Friday, July 18, 2008
Batman in a world gone batty
Had director Christopher Nolan wanted to be totally accurate, he would have renamed his Batman movie, "The Really Dark Knight."
For me, "The Dark Knight" title just doesn't do justice to how grim Nolan's movie can be. Yes, it's based on characters from DC Comics, but "The Dark Knight" has the kind of tension and bloodshed we expect to find in realistic thrillers. That seems to be what Nolan is striving for, and he certainly achieves it. The opening scene -- a bank robbery staged by The Joker and many accomplices in Joker masks -- rivets attention like few recent heist movies. And the movie seldom lightens up. Its pedal to the metal gloom is so prevalent that the few attempts at humorous one-liners seem misplaced. This is Batman with a severe case of depression -- and you know what -- Nolan may be onto something. It's as if he's decided to deny us the pleasures associated with comic-book movies and once-and-for-all propel Batman into graphic novel turf.
Ethical questions -- unusual for a mass entertainment -- echo through "Dark Knight." What does morality mean in an age of terrorism? Should anyone be expected to behave rationally when confronting an irrational foe? Can anarchy be fought by non-anarchic men who accept moral limits? You'll find no reference to places as such as Quantanamo, but today's headlines resonate through "Dark Knight" just the same, lending a topical edge that Nolan surely intended.

# SUPPLIED DATA
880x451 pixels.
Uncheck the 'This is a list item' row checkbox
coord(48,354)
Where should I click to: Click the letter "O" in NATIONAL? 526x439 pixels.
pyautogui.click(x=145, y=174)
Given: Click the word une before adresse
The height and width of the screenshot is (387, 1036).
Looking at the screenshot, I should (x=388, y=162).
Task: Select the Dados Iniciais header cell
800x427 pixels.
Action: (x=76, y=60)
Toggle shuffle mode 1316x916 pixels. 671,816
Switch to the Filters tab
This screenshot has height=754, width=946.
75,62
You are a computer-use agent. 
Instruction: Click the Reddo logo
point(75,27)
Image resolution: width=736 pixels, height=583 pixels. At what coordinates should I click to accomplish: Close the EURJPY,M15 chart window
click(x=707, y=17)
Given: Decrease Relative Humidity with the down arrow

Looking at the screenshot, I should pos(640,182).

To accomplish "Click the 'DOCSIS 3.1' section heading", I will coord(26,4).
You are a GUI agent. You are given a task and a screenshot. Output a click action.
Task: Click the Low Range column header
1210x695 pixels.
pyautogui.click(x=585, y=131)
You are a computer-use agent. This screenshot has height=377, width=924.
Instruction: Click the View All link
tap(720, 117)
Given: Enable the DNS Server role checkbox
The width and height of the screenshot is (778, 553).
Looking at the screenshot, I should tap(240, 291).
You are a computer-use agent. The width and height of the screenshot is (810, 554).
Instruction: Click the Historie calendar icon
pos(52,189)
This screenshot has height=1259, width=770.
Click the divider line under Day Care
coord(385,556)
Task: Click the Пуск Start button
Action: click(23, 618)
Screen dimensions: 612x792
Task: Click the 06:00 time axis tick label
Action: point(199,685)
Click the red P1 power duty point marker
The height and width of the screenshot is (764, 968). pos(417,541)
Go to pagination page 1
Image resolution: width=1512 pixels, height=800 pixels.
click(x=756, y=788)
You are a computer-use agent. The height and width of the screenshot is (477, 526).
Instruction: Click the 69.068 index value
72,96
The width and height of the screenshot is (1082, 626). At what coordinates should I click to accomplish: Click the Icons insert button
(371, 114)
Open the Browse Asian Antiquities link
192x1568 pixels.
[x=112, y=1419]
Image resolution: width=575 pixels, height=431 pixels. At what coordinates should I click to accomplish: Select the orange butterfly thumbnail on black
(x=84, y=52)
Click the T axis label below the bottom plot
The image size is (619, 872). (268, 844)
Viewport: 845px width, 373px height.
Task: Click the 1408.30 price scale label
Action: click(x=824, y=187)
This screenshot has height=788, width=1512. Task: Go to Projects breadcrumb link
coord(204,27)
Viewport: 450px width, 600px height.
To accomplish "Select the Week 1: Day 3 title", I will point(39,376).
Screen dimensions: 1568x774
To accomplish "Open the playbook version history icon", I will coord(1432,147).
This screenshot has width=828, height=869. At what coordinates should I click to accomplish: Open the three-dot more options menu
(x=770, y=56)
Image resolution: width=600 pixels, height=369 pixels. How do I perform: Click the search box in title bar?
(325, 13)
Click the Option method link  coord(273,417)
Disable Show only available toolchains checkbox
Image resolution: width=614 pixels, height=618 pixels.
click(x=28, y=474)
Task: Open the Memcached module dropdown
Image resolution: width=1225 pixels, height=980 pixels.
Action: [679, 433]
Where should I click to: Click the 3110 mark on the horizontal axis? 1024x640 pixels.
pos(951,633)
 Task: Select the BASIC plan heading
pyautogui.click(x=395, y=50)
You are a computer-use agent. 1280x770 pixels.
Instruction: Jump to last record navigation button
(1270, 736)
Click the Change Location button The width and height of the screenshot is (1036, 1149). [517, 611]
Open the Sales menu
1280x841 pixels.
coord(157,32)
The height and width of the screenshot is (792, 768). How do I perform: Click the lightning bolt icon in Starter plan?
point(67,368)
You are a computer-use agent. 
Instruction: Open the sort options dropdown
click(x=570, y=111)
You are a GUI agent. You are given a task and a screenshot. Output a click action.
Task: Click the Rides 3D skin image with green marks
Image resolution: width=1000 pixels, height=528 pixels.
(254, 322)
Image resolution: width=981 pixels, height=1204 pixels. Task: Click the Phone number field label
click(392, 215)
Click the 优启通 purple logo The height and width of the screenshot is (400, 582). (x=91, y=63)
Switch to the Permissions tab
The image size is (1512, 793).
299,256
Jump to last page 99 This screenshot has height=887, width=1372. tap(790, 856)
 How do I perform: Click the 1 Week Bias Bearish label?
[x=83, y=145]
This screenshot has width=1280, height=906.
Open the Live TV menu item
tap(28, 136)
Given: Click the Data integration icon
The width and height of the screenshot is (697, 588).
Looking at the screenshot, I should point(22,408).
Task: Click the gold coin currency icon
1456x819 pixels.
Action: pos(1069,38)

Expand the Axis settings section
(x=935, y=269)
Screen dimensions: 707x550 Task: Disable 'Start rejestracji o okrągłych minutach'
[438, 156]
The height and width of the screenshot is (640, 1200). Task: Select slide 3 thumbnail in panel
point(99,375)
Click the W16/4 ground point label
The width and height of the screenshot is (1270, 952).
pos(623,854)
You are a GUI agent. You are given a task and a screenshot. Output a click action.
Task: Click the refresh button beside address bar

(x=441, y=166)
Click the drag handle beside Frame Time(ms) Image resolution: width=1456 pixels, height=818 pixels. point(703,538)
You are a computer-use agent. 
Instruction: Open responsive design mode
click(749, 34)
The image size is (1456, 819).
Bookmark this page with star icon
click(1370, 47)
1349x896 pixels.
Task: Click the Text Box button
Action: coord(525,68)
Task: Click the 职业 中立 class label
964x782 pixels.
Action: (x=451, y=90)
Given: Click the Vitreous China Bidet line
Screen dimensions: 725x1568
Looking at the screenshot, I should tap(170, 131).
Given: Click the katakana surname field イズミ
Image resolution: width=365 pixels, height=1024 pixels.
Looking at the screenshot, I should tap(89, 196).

# WHAT THE TASK REQUIRES
Reproduce the whole review of "The Dark Knight" word for word, from the date line through the last sentence.

# EXERCISE RESPONSE
Friday, July 18, 2008
Batman in a world gone batty
Had director Christopher Nolan wanted to be totally accurate, he would have renamed his Batman movie, "The Really Dark Knight."
For me, "The Dark Knight" title just doesn't do justice to how grim Nolan's movie can be. Yes, it's based on characters from DC Comics, but "The Dark Knight" has the kind of tension and bloodshed we expect to find in realistic thrillers. That seems to be what Nolan is striving for, and he certainly achieves it. The opening scene -- a bank robbery staged by The Joker and many accomplices in Joker masks -- rivets attention like few recent heist movies. And the movie seldom lightens up. Its pedal to the metal gloom is so prevalent that the few attempts at humorous one-liners seem misplaced. This is Batman with a severe case of depression -- and you know what -- Nolan may be onto something. It's as if he's decided to deny us the pleasures associated with comic-book movies and once-and-for-all propel Batman into graphic novel turf.
Ethical questions -- unusual for a mass entertainment -- echo through "Dark Knight." What does morality mean in an age of terrorism? Should anyone be expected to behave rationally when confronting an irrational foe? Can anarchy be fought by non-anarchic men who accept moral limits? You'll find no reference to places as such as Quantanamo, but today's headlines resonate through "Dark Knight" just the same, lending a topical edge that Nolan surely intended.